**WHAT THE TASK REQUIRES**
Convert every line in the entries below into a JSON list of strings, one string for each line, with blank lines omitted.
▼
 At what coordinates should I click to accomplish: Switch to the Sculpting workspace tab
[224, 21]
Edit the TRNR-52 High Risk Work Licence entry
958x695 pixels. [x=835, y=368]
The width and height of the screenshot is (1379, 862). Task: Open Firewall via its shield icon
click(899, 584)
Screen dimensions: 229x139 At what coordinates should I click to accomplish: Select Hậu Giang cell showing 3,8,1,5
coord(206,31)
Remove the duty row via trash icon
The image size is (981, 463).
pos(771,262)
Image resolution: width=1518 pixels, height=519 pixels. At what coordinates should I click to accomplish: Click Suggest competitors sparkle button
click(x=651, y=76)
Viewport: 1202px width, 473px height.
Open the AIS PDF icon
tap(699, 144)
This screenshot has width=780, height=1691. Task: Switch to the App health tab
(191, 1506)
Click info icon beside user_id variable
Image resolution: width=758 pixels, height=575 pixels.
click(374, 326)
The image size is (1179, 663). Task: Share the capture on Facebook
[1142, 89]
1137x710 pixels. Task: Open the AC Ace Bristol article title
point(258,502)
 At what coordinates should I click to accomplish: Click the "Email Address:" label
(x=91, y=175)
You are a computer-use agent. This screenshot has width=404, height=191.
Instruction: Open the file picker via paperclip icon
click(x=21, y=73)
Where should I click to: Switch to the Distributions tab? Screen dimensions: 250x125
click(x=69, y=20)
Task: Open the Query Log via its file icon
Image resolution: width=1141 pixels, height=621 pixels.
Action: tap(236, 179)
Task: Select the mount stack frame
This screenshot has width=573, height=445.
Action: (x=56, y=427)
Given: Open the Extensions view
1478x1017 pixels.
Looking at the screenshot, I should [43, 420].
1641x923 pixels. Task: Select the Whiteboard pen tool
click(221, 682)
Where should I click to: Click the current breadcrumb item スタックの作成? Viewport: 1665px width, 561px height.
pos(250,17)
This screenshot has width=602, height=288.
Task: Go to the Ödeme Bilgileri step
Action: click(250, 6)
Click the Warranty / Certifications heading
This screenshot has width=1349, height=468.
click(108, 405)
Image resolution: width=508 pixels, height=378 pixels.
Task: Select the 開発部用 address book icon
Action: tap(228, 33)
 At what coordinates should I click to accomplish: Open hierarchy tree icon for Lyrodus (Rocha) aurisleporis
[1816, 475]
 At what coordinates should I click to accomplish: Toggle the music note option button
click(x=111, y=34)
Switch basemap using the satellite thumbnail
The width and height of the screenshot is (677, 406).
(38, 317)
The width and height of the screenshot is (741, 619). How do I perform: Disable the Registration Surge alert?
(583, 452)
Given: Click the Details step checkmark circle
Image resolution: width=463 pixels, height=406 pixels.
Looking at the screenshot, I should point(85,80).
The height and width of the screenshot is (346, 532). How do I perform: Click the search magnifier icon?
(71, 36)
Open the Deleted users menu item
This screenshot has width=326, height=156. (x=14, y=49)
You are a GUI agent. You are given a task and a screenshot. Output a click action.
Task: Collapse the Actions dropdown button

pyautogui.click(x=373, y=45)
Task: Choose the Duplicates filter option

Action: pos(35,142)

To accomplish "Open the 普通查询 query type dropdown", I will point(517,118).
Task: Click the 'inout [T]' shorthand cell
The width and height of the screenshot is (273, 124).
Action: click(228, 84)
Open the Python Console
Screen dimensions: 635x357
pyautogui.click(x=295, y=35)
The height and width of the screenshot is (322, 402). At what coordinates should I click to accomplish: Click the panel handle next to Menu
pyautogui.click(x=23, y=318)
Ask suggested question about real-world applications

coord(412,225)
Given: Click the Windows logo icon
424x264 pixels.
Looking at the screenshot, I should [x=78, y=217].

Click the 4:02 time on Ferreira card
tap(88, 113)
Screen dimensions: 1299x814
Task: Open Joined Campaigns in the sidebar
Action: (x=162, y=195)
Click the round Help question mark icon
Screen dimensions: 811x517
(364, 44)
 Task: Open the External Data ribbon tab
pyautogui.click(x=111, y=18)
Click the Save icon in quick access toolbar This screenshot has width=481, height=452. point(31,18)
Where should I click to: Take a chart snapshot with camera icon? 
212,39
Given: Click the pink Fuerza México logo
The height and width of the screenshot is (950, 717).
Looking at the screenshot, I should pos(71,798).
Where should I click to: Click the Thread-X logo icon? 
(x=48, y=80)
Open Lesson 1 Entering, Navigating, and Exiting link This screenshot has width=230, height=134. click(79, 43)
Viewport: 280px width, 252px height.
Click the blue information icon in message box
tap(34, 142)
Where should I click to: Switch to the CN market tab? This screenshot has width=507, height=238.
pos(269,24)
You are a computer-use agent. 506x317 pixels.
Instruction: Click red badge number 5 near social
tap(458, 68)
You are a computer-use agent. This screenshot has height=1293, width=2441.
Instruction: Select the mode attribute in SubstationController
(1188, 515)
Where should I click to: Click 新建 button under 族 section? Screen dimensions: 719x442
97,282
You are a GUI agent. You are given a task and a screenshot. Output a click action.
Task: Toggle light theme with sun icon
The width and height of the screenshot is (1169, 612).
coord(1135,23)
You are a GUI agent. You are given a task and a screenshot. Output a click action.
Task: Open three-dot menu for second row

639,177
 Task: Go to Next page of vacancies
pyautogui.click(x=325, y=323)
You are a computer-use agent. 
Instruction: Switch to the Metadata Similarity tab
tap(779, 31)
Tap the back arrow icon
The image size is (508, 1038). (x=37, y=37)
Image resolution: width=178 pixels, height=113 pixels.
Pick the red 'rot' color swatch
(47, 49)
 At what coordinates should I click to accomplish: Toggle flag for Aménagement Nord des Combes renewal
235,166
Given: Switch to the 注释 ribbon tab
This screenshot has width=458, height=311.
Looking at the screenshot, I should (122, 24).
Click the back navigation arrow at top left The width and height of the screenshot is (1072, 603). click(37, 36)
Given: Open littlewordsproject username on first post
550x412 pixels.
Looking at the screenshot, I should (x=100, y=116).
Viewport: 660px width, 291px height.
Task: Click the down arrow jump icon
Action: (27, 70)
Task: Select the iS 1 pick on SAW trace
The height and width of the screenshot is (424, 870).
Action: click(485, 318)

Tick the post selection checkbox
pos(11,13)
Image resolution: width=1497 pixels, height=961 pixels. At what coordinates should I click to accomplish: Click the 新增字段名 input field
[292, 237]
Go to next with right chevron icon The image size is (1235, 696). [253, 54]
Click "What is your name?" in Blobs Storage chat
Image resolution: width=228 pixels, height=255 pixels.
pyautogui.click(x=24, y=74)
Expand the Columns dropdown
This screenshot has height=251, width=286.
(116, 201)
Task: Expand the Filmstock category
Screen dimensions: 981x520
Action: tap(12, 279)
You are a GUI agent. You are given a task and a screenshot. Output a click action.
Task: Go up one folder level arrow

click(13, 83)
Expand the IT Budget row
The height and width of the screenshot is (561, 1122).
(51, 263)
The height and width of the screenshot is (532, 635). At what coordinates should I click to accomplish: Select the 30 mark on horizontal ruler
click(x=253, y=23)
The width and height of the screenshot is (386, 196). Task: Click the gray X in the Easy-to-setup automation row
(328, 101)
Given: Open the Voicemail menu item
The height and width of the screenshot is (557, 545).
▲
**RESPONSE TO THE TASK**
[
  " At what coordinates should I click to accomplish: Switch to the Sculpting workspace tab",
  "[224, 21]",
  "Edit the TRNR-52 High Risk Work Licence entry",
  "958x695 pixels. [x=835, y=368]",
  "The width and height of the screenshot is (1379, 862). Task: Open Firewall via its shield icon",
  "click(899, 584)",
  "Screen dimensions: 229x139 At what coordinates should I click to accomplish: Select Hậu Giang cell showing 3,8,1,5",
  "coord(206,31)",
  "Remove the duty row via trash icon",
  "The image size is (981, 463).",
  "pos(771,262)",
  "Image resolution: width=1518 pixels, height=519 pixels. At what coordinates should I click to accomplish: Click Suggest competitors sparkle button",
  "click(x=651, y=76)",
  "Viewport: 1202px width, 473px height.",
  "Open the AIS PDF icon",
  "tap(699, 144)",
  "This screenshot has width=780, height=1691. Task: Switch to the App health tab",
  "(191, 1506)",
  "Click info icon beside user_id variable",
  "Image resolution: width=758 pixels, height=575 pixels.",
  "click(374, 326)",
  "The image size is (1179, 663). Task: Share the capture on Facebook",
  "[1142, 89]",
  "1137x710 pixels. Task: Open the AC Ace Bristol article title",
  "point(258,502)",
  " At what coordinates should I click to accomplish: Click the \"Email Address:\" label",
  "(x=91, y=175)",
  "You are a computer-use agent. This screenshot has width=404, height=191.",
  "Instruction: Open the file picker via paperclip icon",
  "click(x=21, y=73)",
  "Where should I click to: Switch to the Distributions tab? Screen dimensions: 250x125",
  "click(x=69, y=20)",
  "Task: Open the Query Log via its file icon",
  "Image resolution: width=1141 pixels, height=621 pixels.",
  "Action: tap(236, 179)",
  "Task: Select the mount stack frame",
  "This screenshot has width=573, height=445.",
  "Action: (x=56, y=427)",
  "Given: Open the Extensions view",
  "1478x1017 pixels.",
  "Looking at the screenshot, I should [43, 420].",
  "1641x923 pixels. Task: Select the Whiteboard pen tool",
  "click(221, 682)",
  "Where should I click to: Click the current breadcrumb item スタックの作成? Viewport: 1665px width, 561px height.",
  "pos(250,17)",
  "This screenshot has width=602, height=288.",
  "Task: Go to the Ödeme Bilgileri step",
  "Action: click(250, 6)",
  "Click the Warranty / Certifications heading",
  "This screenshot has width=1349, height=468.",
  "click(108, 405)",
  "Image resolution: width=508 pixels, height=378 pixels.",
  "Task: Select the 開発部用 address book icon",
  "Action: tap(228, 33)",
  " At what coordinates should I click to accomplish: Open hierarchy tree icon for Lyrodus (Rocha) aurisleporis",
  "[1816, 475]",
  " At what coordinates should I click to accomplish: Toggle the music note option button",
  "click(x=111, y=34)",
  "Switch basemap using the satellite thumbnail",
  "The width and height of the screenshot is (677, 406).",
  "(38, 317)",
  "The width and height of the screenshot is (741, 619). How do I perform: Disable the Registration Surge alert?",
  "(583, 452)",
  "Given: Click the Details step checkmark circle",
  "Image resolution: width=463 pixels, height=406 pixels.",
  "Looking at the screenshot, I should point(85,80).",
  "The height and width of the screenshot is (346, 532). How do I perform: Click the search magnifier icon?",
  "(71, 36)",
  "Open the Deleted users menu item",
  "This screenshot has width=326, height=156. (x=14, y=49)",
  "You are a GUI agent. You are given a task and a screenshot. Output a click action.",
  "Task: Collapse the Actions dropdown button",
  "pyautogui.click(x=373, y=45)",
  "Task: Choose the Duplicates filter option",
  "Action: pos(35,142)",
  "To accomplish \"Open the 普通查询 query type dropdown\", I will point(517,118).",
  "Task: Click the 'inout [T]' shorthand cell",
  "The width and height of the screenshot is (273, 124).",
  "Action: click(228, 84)",
  "Open the Python Console",
  "Screen dimensions: 635x357",
  "pyautogui.click(x=295, y=35)",
  "The height and width of the screenshot is (322, 402). At what coordinates should I click to accomplish: Click the panel handle next to Menu",
  "pyautogui.click(x=23, y=318)",
  "Ask suggested question about real-world applications",
  "coord(412,225)",
  "Given: Click the Windows logo icon",
  "424x264 pixels.",
  "Looking at the screenshot, I should [x=78, y=217].",
  "Click the 4:02 time on Ferreira card",
  "tap(88, 113)",
  "Screen dimensions: 1299x814",
  "Task: Open Joined Campaigns in the sidebar",
  "Action: (x=162, y=195)",
  "Click the round Help question mark icon",
  "Screen dimensions: 811x517",
  "(364, 44)",
  " Task: Open the External Data ribbon tab",
  "pyautogui.click(x=111, y=18)",
  "Click the Save icon in quick access toolbar This screenshot has width=481, height=452. point(31,18)",
  "Where should I click to: Take a chart snapshot with camera icon? ",
  "212,39",
  "Given: Click the pink Fuerza México logo",
  "The height and width of the screenshot is (950, 717).",
  "Looking at the screenshot, I should pos(71,798).",
  "Where should I click to: Click the Thread-X logo icon? ",
  "(x=48, y=80)",
  "Open Lesson 1 Entering, Navigating, and Exiting link This screenshot has width=230, height=134. click(79, 43)",
  "Viewport: 280px width, 252px height.",
  "Click the blue information icon in message box",
  "tap(34, 142)",
  "Where should I click to: Switch to the CN market tab? This screenshot has width=507, height=238.",
  "pos(269,24)",
  "You are a computer-use agent. 506x317 pixels.",
  "Instruction: Click red badge number 5 near social",
  "tap(458, 68)",
  "You are a computer-use agent. This screenshot has height=1293, width=2441.",
  "Instruction: Select the mode attribute in SubstationController",
  "(1188, 515)",
  "Where should I click to: Click 新建 button under 族 section? Screen dimensions: 719x442",
  "97,282",
  "You are a GUI agent. You are given a task and a screenshot. Output a click action.",
  "Task: Toggle light theme with sun icon",
  "The width and height of the screenshot is (1169, 612).",
  "coord(1135,23)",
  "You are a GUI agent. You are given a task and a screenshot. Output a click action.",
  "Task: Open three-dot menu for second row",
  "639,177",
  " Task: Go to Next page of vacancies",
  "pyautogui.click(x=325, y=323)",
  "You are a computer-use agent. ",
  "Instruction: Switch to the Metadata Similarity tab",
  "tap(779, 31)",
  "Tap the back arrow icon",
  "The image size is (508, 1038). (x=37, y=37)",
  "Image resolution: width=178 pixels, height=113 pixels.",
  "Pick the red 'rot' color swatch",
  "(47, 49)",
  " At what coordinates should I click to accomplish: Toggle flag for Aménagement Nord des Combes renewal",
  "235,166",
  "Given: Switch to the 注释 ribbon tab",
  "This screenshot has width=458, height=311.",
  "Looking at the screenshot, I should (122, 24).",
  "Click the back navigation arrow at top left The width and height of the screenshot is (1072, 603). click(37, 36)",
  "Given: Open littlewordsproject username on first post",
  "550x412 pixels.",
  "Looking at the screenshot, I should (x=100, y=116).",
  "Viewport: 660px width, 291px height.",
  "Task: Click the down arrow jump icon",
  "Action: (27, 70)",
  "Task: Select the iS 1 pick on SAW trace",
  "The height and width of the screenshot is (424, 870).",
  "Action: click(485, 318)",
  "Tick the post selection checkbox",
  "pos(11,13)",
  "Image resolution: width=1497 pixels, height=961 pixels. At what coordinates should I click to accomplish: Click the 新增字段名 input field",
  "[292, 237]",
  "Go to next with right chevron icon The image size is (1235, 696). [253, 54]",
  "Click \"What is your name?\" in Blobs Storage chat",
  "Image resolution: width=228 pixels, height=255 pixels.",
  "pyautogui.click(x=24, y=74)",
  "Expand the Columns dropdown",
  "This screenshot has height=251, width=286.",
  "(116, 201)",
  "Task: Expand the Filmstock category",
  "Screen dimensions: 981x520",
  "Action: tap(12, 279)",
  "You are a GUI agent. You are given a task and a screenshot. Output a click action.",
  "Task: Go up one folder level arrow",
  "click(13, 83)",
  "Expand the IT Budget row",
  "The height and width of the screenshot is (561, 1122).",
  "(51, 263)",
  "The height and width of the screenshot is (532, 635). At what coordinates should I click to accomplish: Select the 30 mark on horizontal ruler",
  "click(x=253, y=23)",
  "The width and height of the screenshot is (386, 196). Task: Click the gray X in the Easy-to-setup automation row",
  "(328, 101)",
  "Given: Open the Voicemail menu item",
  "The height and width of the screenshot is (557, 545)."
]